Instructions for the task: Please repeat only the stretch of records running from the first line through the line that contains "Click the Total credit earned $23 amount".

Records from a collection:
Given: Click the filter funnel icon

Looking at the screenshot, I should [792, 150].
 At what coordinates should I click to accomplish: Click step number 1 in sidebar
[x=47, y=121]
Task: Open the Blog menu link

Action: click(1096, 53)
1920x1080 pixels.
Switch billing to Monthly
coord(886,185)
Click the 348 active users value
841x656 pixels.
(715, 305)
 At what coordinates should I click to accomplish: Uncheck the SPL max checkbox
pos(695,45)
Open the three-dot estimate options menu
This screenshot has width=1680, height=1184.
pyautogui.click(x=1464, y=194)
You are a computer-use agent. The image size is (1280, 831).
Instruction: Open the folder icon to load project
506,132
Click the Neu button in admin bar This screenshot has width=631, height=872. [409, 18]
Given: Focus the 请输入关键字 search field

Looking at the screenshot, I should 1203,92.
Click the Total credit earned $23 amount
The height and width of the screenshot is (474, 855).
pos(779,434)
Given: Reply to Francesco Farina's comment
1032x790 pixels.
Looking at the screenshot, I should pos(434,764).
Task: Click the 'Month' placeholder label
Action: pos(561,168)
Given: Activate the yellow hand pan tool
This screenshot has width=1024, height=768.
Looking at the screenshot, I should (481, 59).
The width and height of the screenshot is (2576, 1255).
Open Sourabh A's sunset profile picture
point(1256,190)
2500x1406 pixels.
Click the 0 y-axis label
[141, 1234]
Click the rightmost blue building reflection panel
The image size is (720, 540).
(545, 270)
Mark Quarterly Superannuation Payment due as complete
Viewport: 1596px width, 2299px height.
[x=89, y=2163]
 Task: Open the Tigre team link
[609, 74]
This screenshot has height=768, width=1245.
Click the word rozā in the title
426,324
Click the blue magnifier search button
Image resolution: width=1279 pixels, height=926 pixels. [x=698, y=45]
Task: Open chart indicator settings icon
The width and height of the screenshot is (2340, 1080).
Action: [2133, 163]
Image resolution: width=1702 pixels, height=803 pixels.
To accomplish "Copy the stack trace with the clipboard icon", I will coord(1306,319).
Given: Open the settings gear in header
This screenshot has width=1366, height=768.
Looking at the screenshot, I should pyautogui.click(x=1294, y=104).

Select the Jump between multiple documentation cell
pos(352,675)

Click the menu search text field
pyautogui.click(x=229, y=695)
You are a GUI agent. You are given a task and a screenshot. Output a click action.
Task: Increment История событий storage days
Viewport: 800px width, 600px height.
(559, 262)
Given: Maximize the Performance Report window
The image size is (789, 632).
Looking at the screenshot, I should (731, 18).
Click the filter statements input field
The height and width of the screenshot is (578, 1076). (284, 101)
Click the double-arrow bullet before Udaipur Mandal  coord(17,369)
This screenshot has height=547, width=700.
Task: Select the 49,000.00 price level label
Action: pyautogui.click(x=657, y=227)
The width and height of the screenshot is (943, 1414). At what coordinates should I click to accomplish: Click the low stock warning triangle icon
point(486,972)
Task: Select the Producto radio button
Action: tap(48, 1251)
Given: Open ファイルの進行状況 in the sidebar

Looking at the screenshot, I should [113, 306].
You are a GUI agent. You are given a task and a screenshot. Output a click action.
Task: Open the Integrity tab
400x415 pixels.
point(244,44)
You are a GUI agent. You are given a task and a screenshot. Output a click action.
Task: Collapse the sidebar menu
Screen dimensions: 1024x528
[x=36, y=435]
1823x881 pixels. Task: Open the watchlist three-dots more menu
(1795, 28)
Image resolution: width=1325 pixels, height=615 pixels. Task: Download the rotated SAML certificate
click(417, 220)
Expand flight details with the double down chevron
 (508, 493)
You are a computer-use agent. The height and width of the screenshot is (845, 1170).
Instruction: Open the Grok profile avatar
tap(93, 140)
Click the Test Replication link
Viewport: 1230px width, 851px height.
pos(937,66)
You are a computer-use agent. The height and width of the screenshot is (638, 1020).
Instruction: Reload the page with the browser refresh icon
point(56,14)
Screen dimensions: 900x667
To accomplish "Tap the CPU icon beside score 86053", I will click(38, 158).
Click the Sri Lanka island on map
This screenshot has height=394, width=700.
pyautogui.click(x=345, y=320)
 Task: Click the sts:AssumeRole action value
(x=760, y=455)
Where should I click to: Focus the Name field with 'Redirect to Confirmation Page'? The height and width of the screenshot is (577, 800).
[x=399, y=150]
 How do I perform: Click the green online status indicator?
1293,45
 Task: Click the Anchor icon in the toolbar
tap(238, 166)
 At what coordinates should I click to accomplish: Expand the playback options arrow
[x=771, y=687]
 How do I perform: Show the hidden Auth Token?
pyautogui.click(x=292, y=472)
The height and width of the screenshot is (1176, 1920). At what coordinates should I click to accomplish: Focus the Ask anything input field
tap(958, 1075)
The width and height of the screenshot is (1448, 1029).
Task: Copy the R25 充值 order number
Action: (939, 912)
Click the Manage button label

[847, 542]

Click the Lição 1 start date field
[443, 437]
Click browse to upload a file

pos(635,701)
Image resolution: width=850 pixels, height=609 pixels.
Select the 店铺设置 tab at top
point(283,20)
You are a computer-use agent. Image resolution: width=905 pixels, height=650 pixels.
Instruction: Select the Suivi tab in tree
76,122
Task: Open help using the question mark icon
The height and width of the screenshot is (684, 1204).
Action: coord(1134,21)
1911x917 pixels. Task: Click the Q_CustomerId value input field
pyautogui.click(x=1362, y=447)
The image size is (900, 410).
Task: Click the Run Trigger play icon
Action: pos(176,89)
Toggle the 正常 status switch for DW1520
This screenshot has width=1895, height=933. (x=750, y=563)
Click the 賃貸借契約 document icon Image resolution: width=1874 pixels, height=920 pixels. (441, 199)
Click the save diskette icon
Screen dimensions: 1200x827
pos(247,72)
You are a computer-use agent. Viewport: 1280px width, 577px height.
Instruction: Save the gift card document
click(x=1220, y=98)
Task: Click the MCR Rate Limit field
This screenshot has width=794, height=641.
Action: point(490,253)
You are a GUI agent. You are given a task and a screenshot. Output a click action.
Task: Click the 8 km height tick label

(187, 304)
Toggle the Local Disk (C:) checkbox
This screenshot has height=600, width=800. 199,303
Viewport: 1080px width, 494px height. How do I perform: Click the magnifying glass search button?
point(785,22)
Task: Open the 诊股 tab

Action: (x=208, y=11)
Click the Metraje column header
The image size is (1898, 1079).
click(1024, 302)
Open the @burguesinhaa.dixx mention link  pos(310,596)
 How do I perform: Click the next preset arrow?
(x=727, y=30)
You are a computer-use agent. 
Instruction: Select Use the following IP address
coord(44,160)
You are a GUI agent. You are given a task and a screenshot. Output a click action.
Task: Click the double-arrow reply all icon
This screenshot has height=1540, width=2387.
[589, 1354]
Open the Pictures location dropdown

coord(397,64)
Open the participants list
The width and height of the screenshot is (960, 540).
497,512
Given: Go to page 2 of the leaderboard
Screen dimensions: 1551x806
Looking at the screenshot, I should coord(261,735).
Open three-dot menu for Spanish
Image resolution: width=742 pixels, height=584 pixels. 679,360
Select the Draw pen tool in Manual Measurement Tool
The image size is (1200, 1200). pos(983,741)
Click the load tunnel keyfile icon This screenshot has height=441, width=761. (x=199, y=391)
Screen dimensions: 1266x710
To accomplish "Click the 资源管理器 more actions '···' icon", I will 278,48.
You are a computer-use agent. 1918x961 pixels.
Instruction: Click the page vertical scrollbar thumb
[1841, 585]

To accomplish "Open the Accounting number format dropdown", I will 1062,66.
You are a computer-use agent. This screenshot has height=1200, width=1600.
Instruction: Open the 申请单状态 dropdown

Problem solution:
Given: Click the filter funnel icon

Looking at the screenshot, I should [792, 150].
 At what coordinates should I click to accomplish: Click step number 1 in sidebar
[x=47, y=121]
Task: Open the Blog menu link

Action: click(1096, 53)
1920x1080 pixels.
Switch billing to Monthly
coord(886,185)
Click the 348 active users value
841x656 pixels.
(715, 305)
 At what coordinates should I click to accomplish: Uncheck the SPL max checkbox
pos(695,45)
Open the three-dot estimate options menu
This screenshot has width=1680, height=1184.
pyautogui.click(x=1464, y=194)
You are a computer-use agent. The image size is (1280, 831).
Instruction: Open the folder icon to load project
506,132
Click the Neu button in admin bar This screenshot has width=631, height=872. [409, 18]
Given: Focus the 请输入关键字 search field

Looking at the screenshot, I should 1203,92.
Click the Total credit earned $23 amount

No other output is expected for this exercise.